A MUDANÇA DE AMAZONINO NO SENSO DE PLÍNIO VALÉRIO
Uma subjetividade é um conjunto de corpos materiais e imateriais condutores de signos-valores produzidos por instâncias sociais manifestados por uma semiótica com força de captura, junção e formação de agenciamentos refletidos nos indivíduos, seus agentes ressonantes. Historicamente pode-se indicar uma subjetividade grega, romana, medieval-cristã, renascentista, iluminista, capitalista industrial, capitalista de mercado, todas formas de conteúdo e expressão de uma sociedade ou parte dela. Entretanto, não existe uma única subjetividade que subjetiva todos, há sempre potências que escapam e formam outras subjetividades contrárias com signos-valores disjuntores das forças repressivas instaladas na dominante. Essas subjetividades muitas vezes são compostas por corpos que se liberam da dominante, embora, como pontos molares e linhas-rígidas, sejam muito difíceis por encontrar-se muito mistificadas e mitificadas.
O SENSO DE PLÍNIO VALÉRIO
Plínio Valério, o PV, mensageiro do candidato da direita tradicional, Amazonino (PTB), embora sendo o titular do Partido Verde (PV), desconhece a Ecosofia do filósofo Guattari em suas enunciações Ecologia Ambiental, Social e Mental, uma subjetividade de produção de novas formas de saberes e dizeres, por isso se pôs a pontuar notas existenciais no ex-governador com o intuito de mostrar, principalmente para seus adversários, que ele agora é outro: mudou, é um novo. Quando o encontrou, pontuou: “vi um homem maduro, humilde, aprendeu com a derrota, um político experiente, se enganam quem pensa que Amazonino usará velhas práticas, o passado não vai voltar”.
DAS NOTAS DE PV EM AMAZONINO
“Maduro, humilde” – Em biologia, maduro é um estágio-passagem. Filosoficamente, a entrada na ternura, na alegria, suavidade caminhante da humildade sábia. Nada de “esnobismo, a doença infantil do egoísmo”, como diz o filósofo Fréderic Schiffter.

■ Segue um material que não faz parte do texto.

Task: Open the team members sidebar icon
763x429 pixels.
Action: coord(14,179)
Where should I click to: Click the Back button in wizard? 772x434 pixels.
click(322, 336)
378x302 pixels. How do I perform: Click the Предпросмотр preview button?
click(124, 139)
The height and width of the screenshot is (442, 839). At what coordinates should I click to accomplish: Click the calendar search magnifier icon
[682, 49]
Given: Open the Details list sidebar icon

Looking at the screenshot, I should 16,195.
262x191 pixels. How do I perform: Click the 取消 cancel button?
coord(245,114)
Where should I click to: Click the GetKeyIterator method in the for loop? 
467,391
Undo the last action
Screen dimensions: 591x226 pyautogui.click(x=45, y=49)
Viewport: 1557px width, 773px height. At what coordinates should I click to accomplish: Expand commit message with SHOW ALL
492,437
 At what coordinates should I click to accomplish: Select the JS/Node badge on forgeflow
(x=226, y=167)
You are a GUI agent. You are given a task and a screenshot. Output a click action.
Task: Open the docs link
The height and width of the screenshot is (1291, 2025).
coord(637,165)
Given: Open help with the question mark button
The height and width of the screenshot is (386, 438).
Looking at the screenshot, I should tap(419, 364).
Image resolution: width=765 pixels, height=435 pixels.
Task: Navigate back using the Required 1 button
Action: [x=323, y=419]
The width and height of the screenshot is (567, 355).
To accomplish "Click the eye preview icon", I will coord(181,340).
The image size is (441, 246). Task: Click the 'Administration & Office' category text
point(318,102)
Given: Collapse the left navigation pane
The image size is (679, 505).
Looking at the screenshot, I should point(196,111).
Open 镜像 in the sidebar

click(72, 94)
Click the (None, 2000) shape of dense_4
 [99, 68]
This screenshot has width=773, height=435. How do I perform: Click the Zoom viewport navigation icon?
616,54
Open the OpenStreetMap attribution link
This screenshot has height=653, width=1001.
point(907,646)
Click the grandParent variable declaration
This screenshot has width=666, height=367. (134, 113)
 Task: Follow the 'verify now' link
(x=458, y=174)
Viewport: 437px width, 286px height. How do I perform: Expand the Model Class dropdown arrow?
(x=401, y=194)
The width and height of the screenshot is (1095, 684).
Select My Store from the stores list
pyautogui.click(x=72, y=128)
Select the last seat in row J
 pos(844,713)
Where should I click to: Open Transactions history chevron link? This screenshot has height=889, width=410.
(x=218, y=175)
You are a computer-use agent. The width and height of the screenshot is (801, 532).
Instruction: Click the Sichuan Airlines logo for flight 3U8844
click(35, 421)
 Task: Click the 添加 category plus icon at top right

“Político experiente” – A experiência é um devir, o que nos transforma em outro quando deixamos o constituído, os signos-valores que antes haviam nos capturado. Em sua campanha, Amazonino faz o que fazia antes: acusa o adversário, encontra parte da população com o mesmo gestual e as mesmas enunciações.
“Aprendeu com a derrota” – Em democracia não há vitória nem derrota, há potências que se entremeiam como fluxos-enunciadores que buscam, pelo voto, emergirem como virtuais produções coletivas. A ação como princípio social e não a paixão como efeito degenerativo. A derrota como mestra é puro ressentimento, não é democrática.
“O passado não vai voltar” – Nada volta, a não ser magicamente pela imaginação e a superstição, como sintoma do medo do novo. Os parceiros do candidato são os antigos tele-miserabilistas, a mídia venal, artistas alienados, a classe média calculista, jovens-epígonos… O que se mantém molarmente fixo.
“Se enganam quem pensa que Amazonino usará velhas práticas” – Em sua campanha, anuncia: “Meu povo”. Povo é a potência Uno como Todo. Só quem se encontra fora dela pode pronominá-la, mas fora dela é não ser ela. Não é Povo. Não lhe alcança.
Mas PV, sem saber acerta, quando diz que “Amazonino não tem escola”. É verdade. Escola não é um conjunto de pessoas imobilizadas por uma premissa. Escola é um composto de corpos em constantes intensidades, extensividades, latitudes, longitudes, declinações, choques, criando afetos e trajetos como outros saberes ontológicos.
AMAZONINO, O FILÓSOFO E PV
Amazonino afirma: “Não estou atrás do poder. O poder já exerci”. Para o filósofo Baudrillard, nunca exerceu, visto que o poder não existe: é uma simulação que ilude em função de seus signos ritualistas que se metamorfoseiam como sedutores: força. Uma paródia governante. “O segredo dos grandes políticos foi saber que o poder não existe”. O que “lhe dá uma superioridade fabulosa”, tudo que o senso do PV não pode ver em seu professor, por mais que negue o valor-professoral.